- [What the task requires]
Copy out the following lines word for word.

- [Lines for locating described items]

--*--

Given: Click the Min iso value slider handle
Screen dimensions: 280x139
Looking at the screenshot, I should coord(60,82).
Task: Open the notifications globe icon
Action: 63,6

--*--

- [Output]
Given: Click the Min iso value slider handle
Screen dimensions: 280x139
Looking at the screenshot, I should coord(60,82).
Task: Open the notifications globe icon
Action: 63,6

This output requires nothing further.